::: DATA EXTRACTS :::
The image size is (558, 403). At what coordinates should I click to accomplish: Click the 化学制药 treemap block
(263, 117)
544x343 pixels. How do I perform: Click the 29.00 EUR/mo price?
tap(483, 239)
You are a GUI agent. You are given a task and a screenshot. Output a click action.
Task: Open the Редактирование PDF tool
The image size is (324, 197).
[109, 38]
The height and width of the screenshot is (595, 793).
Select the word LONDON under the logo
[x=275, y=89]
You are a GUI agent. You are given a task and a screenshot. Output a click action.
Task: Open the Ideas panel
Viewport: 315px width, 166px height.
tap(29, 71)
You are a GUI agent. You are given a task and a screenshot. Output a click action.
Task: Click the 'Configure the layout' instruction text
:::
* _WHAT YOU NEED TO DO_
Could you write out, exactly as given, the lines from the one holding "Viewport: 315px width, 166px height." through the end of the listing, and nothing else?

* _SOLUTION_
Viewport: 315px width, 166px height.
tap(29, 71)
You are a GUI agent. You are given a task and a screenshot. Output a click action.
Task: Click the 'Configure the layout' instruction text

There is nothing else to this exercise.